### Assigned task
Reproduce the entries that follow, exactly and in full.

* * * *

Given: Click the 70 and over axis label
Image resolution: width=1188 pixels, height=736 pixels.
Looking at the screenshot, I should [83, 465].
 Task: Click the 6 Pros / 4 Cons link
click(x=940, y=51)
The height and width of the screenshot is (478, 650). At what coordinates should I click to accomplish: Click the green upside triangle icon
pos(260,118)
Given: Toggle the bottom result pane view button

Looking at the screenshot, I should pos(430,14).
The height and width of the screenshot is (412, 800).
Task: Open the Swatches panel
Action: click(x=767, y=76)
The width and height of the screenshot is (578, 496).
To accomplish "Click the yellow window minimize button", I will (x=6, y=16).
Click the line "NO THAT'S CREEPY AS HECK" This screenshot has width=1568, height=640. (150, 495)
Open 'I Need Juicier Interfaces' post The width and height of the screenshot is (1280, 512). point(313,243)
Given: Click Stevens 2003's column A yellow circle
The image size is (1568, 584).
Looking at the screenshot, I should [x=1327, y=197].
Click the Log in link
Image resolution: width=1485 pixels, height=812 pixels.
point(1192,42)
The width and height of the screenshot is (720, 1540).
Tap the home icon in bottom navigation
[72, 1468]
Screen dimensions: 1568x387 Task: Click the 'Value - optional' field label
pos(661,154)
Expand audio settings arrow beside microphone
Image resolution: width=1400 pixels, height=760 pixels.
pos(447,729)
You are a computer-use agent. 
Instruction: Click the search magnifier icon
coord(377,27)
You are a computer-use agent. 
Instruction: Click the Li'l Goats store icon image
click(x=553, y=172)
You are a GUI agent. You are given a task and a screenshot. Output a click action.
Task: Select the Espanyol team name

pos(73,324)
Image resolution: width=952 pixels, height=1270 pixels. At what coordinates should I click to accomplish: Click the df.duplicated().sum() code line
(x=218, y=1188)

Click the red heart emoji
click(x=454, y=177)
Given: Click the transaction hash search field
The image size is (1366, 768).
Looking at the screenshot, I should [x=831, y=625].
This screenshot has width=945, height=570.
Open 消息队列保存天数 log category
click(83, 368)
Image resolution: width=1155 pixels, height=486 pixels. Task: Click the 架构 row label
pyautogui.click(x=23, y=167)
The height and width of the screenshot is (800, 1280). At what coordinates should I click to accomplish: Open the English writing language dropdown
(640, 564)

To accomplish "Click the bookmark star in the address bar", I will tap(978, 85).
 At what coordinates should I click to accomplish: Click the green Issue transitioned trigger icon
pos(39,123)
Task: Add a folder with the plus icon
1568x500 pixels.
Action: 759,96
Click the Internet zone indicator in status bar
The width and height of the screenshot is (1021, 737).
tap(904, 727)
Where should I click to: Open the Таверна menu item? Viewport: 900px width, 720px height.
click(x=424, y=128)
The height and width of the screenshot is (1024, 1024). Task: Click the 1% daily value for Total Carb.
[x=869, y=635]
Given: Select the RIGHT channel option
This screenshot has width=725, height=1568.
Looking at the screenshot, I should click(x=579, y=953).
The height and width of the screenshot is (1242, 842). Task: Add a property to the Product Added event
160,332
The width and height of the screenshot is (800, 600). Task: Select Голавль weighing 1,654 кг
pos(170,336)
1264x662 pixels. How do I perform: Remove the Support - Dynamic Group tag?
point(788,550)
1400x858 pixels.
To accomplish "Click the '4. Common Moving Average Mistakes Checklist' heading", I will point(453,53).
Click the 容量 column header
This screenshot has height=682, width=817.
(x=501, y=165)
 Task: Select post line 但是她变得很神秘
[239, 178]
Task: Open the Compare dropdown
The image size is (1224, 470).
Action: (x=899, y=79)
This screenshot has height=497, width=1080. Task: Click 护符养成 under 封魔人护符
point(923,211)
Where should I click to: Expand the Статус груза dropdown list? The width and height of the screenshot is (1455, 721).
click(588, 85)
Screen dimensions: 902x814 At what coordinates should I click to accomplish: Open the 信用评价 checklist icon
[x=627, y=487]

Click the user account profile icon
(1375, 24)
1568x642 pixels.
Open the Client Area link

* * * *

### Answer box
Given: Click the 70 and over axis label
Image resolution: width=1188 pixels, height=736 pixels.
Looking at the screenshot, I should [83, 465].
 Task: Click the 6 Pros / 4 Cons link
click(x=940, y=51)
The height and width of the screenshot is (478, 650). At what coordinates should I click to accomplish: Click the green upside triangle icon
pos(260,118)
Given: Toggle the bottom result pane view button

Looking at the screenshot, I should pos(430,14).
The height and width of the screenshot is (412, 800).
Task: Open the Swatches panel
Action: click(x=767, y=76)
The width and height of the screenshot is (578, 496).
To accomplish "Click the yellow window minimize button", I will (x=6, y=16).
Click the line "NO THAT'S CREEPY AS HECK" This screenshot has width=1568, height=640. (150, 495)
Open 'I Need Juicier Interfaces' post The width and height of the screenshot is (1280, 512). point(313,243)
Given: Click Stevens 2003's column A yellow circle
The image size is (1568, 584).
Looking at the screenshot, I should [x=1327, y=197].
Click the Log in link
Image resolution: width=1485 pixels, height=812 pixels.
point(1192,42)
The width and height of the screenshot is (720, 1540).
Tap the home icon in bottom navigation
[72, 1468]
Screen dimensions: 1568x387 Task: Click the 'Value - optional' field label
pos(661,154)
Expand audio settings arrow beside microphone
Image resolution: width=1400 pixels, height=760 pixels.
pos(447,729)
You are a computer-use agent. 
Instruction: Click the search magnifier icon
coord(377,27)
You are a computer-use agent. 
Instruction: Click the Li'l Goats store icon image
click(x=553, y=172)
You are a GUI agent. You are given a task and a screenshot. Output a click action.
Task: Select the Espanyol team name

pos(73,324)
Image resolution: width=952 pixels, height=1270 pixels. At what coordinates should I click to accomplish: Click the df.duplicated().sum() code line
(x=218, y=1188)

Click the red heart emoji
click(x=454, y=177)
Given: Click the transaction hash search field
The image size is (1366, 768).
Looking at the screenshot, I should [x=831, y=625].
This screenshot has width=945, height=570.
Open 消息队列保存天数 log category
click(83, 368)
Image resolution: width=1155 pixels, height=486 pixels. Task: Click the 架构 row label
pyautogui.click(x=23, y=167)
The height and width of the screenshot is (800, 1280). At what coordinates should I click to accomplish: Open the English writing language dropdown
(640, 564)

To accomplish "Click the bookmark star in the address bar", I will tap(978, 85).
 At what coordinates should I click to accomplish: Click the green Issue transitioned trigger icon
pos(39,123)
Task: Add a folder with the plus icon
1568x500 pixels.
Action: 759,96
Click the Internet zone indicator in status bar
The width and height of the screenshot is (1021, 737).
tap(904, 727)
Where should I click to: Open the Таверна menu item? Viewport: 900px width, 720px height.
click(x=424, y=128)
The height and width of the screenshot is (1024, 1024). Task: Click the 1% daily value for Total Carb.
[x=869, y=635]
Given: Select the RIGHT channel option
This screenshot has width=725, height=1568.
Looking at the screenshot, I should click(x=579, y=953).
The height and width of the screenshot is (1242, 842). Task: Add a property to the Product Added event
160,332
The width and height of the screenshot is (800, 600). Task: Select Голавль weighing 1,654 кг
pos(170,336)
1264x662 pixels. How do I perform: Remove the Support - Dynamic Group tag?
point(788,550)
1400x858 pixels.
To accomplish "Click the '4. Common Moving Average Mistakes Checklist' heading", I will point(453,53).
Click the 容量 column header
This screenshot has height=682, width=817.
(x=501, y=165)
 Task: Select post line 但是她变得很神秘
[239, 178]
Task: Open the Compare dropdown
The image size is (1224, 470).
Action: (x=899, y=79)
This screenshot has height=497, width=1080. Task: Click 护符养成 under 封魔人护符
point(923,211)
Where should I click to: Expand the Статус груза dropdown list? The width and height of the screenshot is (1455, 721).
click(588, 85)
Screen dimensions: 902x814 At what coordinates should I click to accomplish: Open the 信用评价 checklist icon
[x=627, y=487]

Click the user account profile icon
(1375, 24)
1568x642 pixels.
Open the Client Area link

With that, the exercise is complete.